» **Work to complete**:
Write down exactly the lines from the one below that has "The height and" to the end of the data, both ends included; the pictures should not appear in your copy.

» **The input**:
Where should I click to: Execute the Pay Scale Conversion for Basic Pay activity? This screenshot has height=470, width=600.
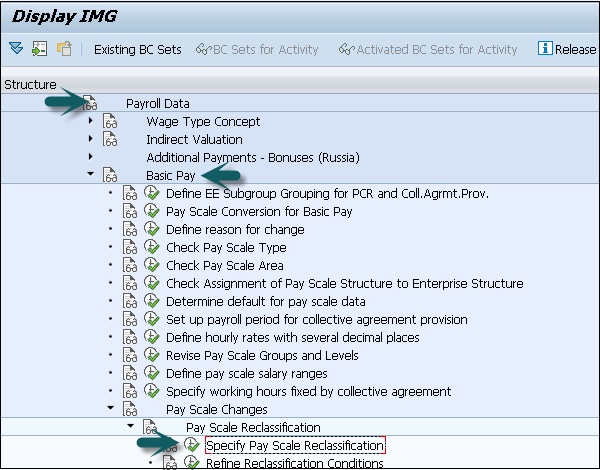click(x=151, y=212)
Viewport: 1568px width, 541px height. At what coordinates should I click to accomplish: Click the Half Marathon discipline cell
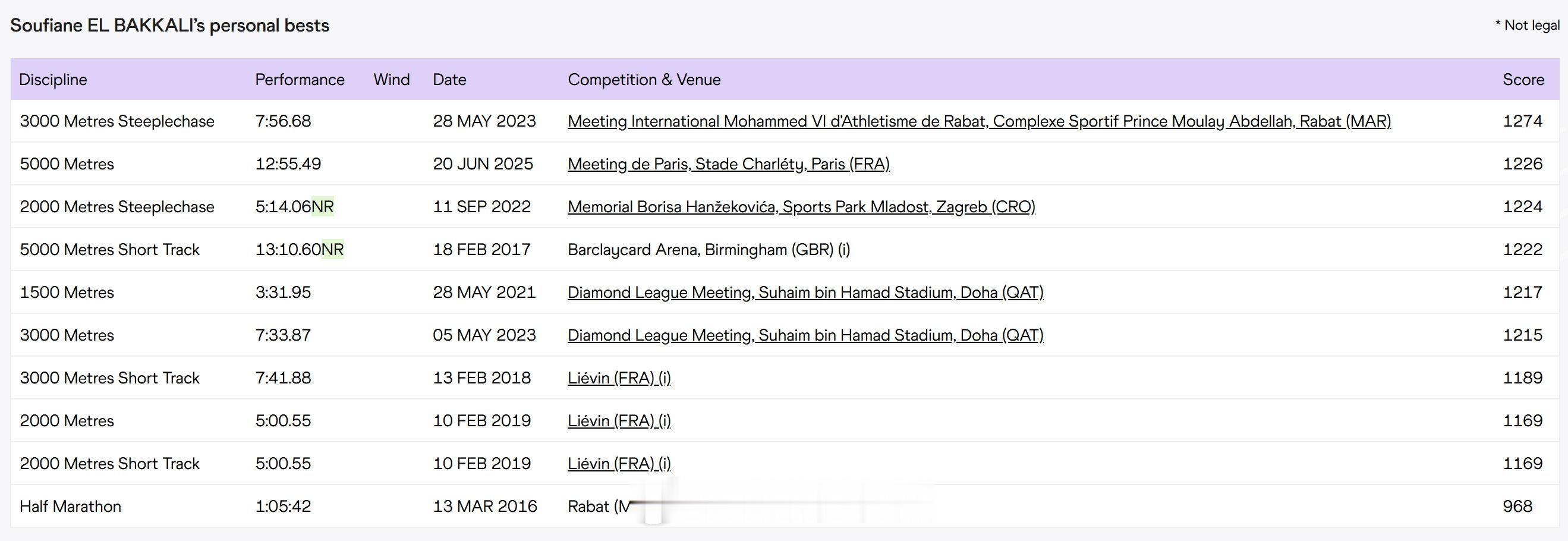(71, 507)
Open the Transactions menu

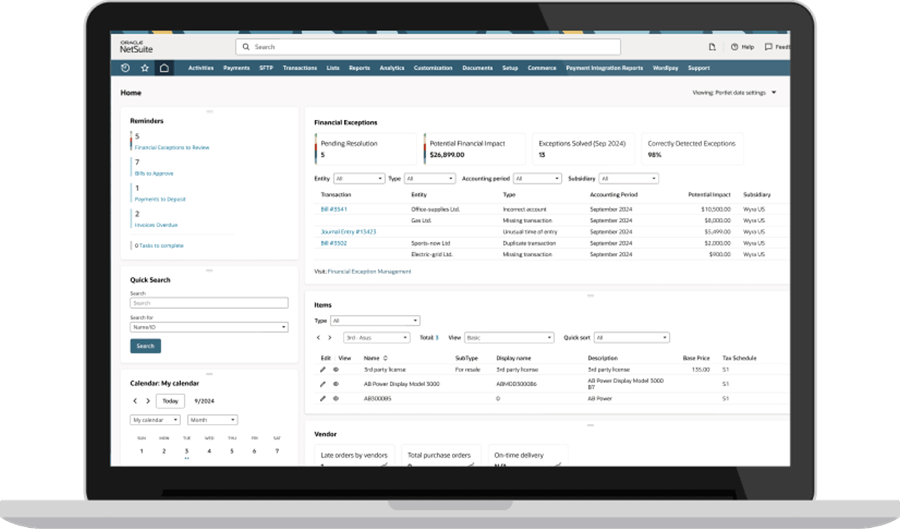(x=300, y=68)
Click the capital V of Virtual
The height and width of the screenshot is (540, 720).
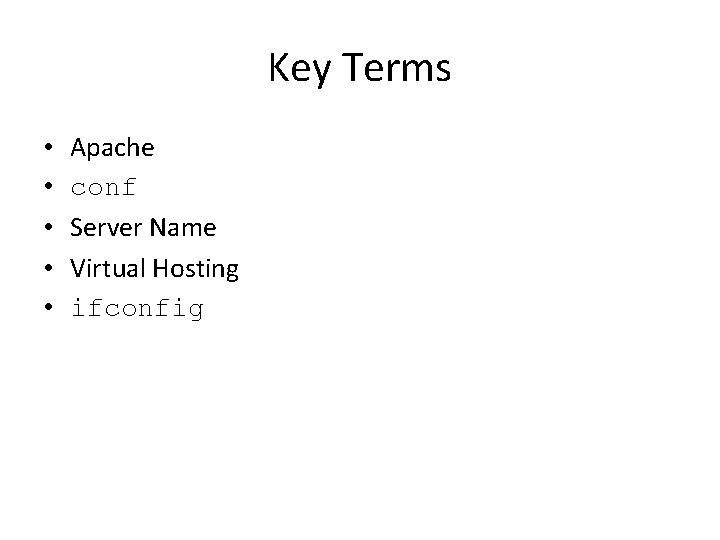click(x=78, y=268)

» **Response to this task**:
The height and width of the screenshot is (540, 720).
click(x=78, y=268)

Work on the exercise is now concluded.